Zülfü Livaneli, tarihin en tartışmalı dönemlerinden ve figürlerinden birini konu edinen Kaplanın Sırtında’da hem sentaks hem de biçimsel özellikler bakımından dönemin üslup özelliklerini gözetmekten de geri durmamış. Fakat bu durum ortaya ağdalı bir dil ve okunması zor bir eser çıkmasına da yol açmamış. Livaneli, bu romanı yazmak için yaklaşık beş yıllık bir çalışma dönemi geçirdiğini ifade ediyor. Bu süreçte tabii ki tarihi gerçeklere uygun bir kurgu yaratmak çabası başat konu olmuş olmalıdır. Bununla birlikte bu yıllarda eserin tabiri caizse demlendiği, dil ve üslup açısından da hayli rafine bir boyuta ulaştığı ilk bakışta anlaşılabiliyor. Okuru dönemin atmosferine ve düşünce yapısına yaklaştırma becerisi gösteren anlatım dili, Livaneli’nin alameti farikası sayılabilecek akıcı üslubuyla harmanlanmış görünüyor.

Kaynaklar

(1) Tanıl Bora, Cereyanlar/ Türkiye’de Siyasi İdeolojiler, İletişim Yayınları, İstanbul, 2017, s.355.

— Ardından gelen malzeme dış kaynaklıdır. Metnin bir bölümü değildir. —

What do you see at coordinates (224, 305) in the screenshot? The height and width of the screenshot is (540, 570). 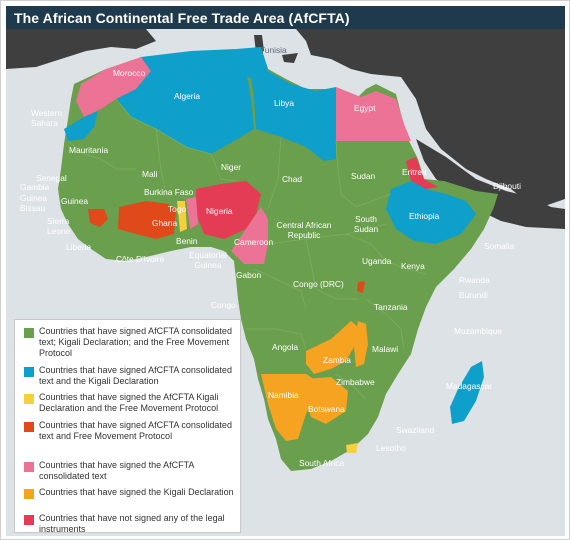 I see `label-congo: Congo` at bounding box center [224, 305].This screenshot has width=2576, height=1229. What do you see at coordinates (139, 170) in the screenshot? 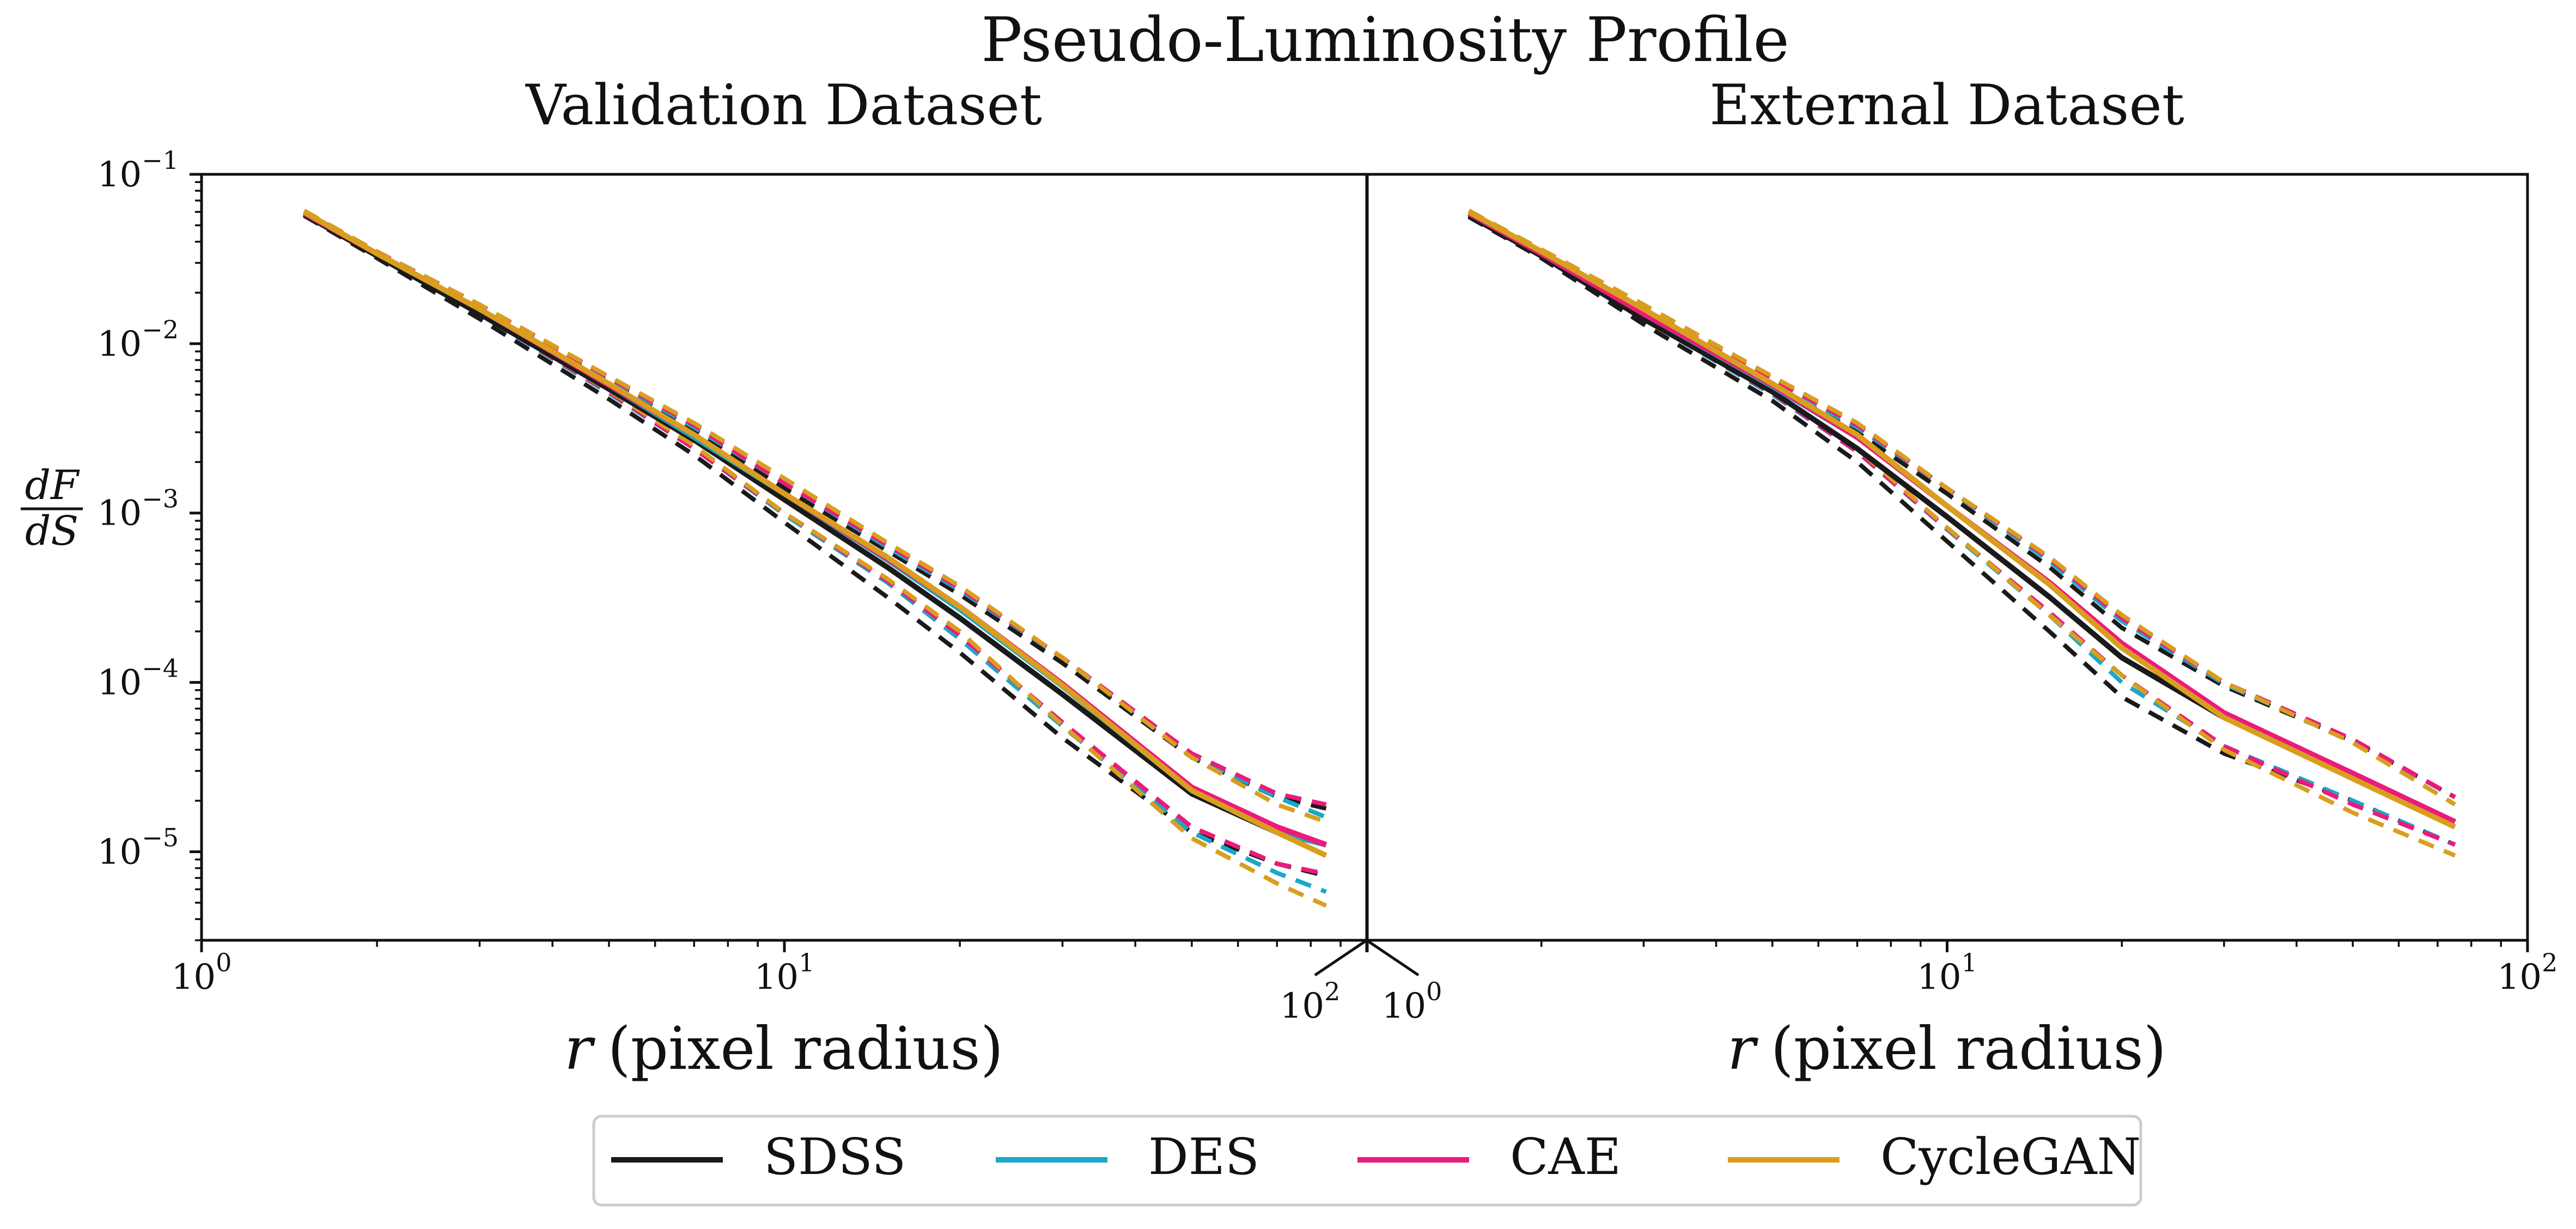
I see `y-tick-label: 10⁻¹` at bounding box center [139, 170].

(2) “Zülfü Livaneli: Cahiliye ortamında gerçek eleştiri olmaz”, cumhuriyet.com.tr, 20.03.2021.

(3) Bütün bu ifadeler ve ayrıntılı bilgi için bkz. Sultan II. Abdülhamid’in Sürgün Günleri/ Hususi Doktoru Âtıf Hüseyin Bey’in Hatıraları (1909-1908), Yay. Haz. M. Metin Hülagü, 3. basım, Timaş Yayınları, İstanbul, Haziran 2010.